T.S. ELIOT’S DEFINITION OF HERESY AND THE VALUE OF HERETICS

More thoughts on heresy, this one on seeing the good in the wrong by Derek Rishmawy . . . 
T.S. Eliot is one of my favorite poets that I don’t read–at least not his poetry. When reading Scruton I found out he had a lecture series involving the notion of heresy, so of course I was intrigued.  It took some digging to track them down though, because they had been suppressed by Eliot himself due to some unfortunately anti-Semitic content. In any case, I found them and tracked down his definition of heresy and heretics:
Furthermore, the essential of any important heresy is not simply that it is wrong: it is that it is partly right. It is characteristic of the more interesting heretics, in the context in which I use the term, that they have an exceptionally acute perception, or profound insight, of some part of the truth; an insight more important often than the inferences of those who are aware of more but less acutely aware of anything. So far as we are able to redress the balance, effect the compensation, ourselves, we may find such authors of the greatest value. If we value them as they value themselves we shall go astray. And in the present state of affairs, with the low degree of education to be expected of public and of reviewers, we are more likely to go wrong than right; we must remember too, that an heresy is apt to have a seductive simplicity, to make a direct and persuasive appeal to intellect and emotions, and to be altogether more plausible than the truth.
-Eliot, T. S., 1888-1965. After Strange Gods : A Primer of Modern Heresy; London : Faber and Faber.
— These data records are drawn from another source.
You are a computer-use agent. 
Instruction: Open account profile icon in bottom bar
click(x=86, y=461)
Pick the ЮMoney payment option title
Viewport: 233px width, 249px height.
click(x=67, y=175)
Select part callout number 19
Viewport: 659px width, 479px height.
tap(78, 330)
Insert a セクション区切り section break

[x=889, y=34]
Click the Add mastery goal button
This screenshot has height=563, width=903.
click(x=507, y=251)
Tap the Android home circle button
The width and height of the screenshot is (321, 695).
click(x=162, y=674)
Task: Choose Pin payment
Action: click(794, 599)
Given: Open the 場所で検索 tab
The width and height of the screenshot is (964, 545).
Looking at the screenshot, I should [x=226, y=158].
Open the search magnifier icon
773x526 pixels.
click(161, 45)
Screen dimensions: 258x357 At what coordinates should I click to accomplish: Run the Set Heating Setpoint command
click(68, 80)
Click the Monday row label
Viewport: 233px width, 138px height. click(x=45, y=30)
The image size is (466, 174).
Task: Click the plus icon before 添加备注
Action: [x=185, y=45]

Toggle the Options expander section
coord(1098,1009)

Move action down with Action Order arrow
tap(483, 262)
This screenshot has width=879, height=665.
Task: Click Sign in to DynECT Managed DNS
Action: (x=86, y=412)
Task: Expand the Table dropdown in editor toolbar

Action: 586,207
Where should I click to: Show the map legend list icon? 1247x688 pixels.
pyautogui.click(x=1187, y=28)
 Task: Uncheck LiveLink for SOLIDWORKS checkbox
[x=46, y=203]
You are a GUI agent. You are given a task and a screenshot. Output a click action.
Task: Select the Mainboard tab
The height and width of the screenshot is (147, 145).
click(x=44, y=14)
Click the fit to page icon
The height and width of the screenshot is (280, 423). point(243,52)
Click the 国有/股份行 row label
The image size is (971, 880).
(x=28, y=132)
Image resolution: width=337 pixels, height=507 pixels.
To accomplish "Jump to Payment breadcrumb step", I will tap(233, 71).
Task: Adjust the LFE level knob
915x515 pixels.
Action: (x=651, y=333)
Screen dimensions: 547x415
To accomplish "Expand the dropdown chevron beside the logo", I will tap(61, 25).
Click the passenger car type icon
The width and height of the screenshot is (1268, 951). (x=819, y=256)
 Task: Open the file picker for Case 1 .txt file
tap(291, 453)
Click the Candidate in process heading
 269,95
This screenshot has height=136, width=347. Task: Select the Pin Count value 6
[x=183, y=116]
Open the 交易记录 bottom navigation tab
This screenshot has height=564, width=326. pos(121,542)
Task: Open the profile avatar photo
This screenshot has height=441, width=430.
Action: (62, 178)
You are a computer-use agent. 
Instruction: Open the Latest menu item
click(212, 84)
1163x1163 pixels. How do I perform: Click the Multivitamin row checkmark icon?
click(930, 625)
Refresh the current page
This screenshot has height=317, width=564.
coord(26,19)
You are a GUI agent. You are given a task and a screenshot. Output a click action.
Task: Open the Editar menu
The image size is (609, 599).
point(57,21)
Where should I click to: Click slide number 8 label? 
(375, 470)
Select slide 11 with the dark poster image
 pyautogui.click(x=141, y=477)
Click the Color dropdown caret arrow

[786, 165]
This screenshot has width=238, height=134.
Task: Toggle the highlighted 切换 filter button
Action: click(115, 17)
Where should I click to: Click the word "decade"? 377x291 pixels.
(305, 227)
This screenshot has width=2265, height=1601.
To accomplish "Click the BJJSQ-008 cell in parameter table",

In other words, heretics are usually never totally wrong. In fact, they often-times grasp a vital truth more profoundly than others, but let it distort their thought when it becomes a focal point dominating all other truths. For that reason, sometimes interacting intellectually with heretics, or distorting teachers, is helpful–albeit in a negative way. One thinks of the way that Calvin’s interactions with Osiander on the issue of union with Christ which forced him to clarify his own thought on the matter. This doesn’t excuse heresy or mean we shouldn’t strive to avoid it and cling to the truth any less. It does mean that sometimes it’s good to try and understand what motivates it in order that our orthodoxy might be all the stronger. If I can understand the repugnancy of the absolutist dogmatism that drives some towards relativism, I can learn to present truth in a more gracious and understanding manner. If I can understand what would motivate a panentheistic denial of transcendence, I can know better how to communicate the beauty of a God whose transcendence is the ground for his immanence.
In other words, in the sovereignty of God even heretics can teach us something about the truth.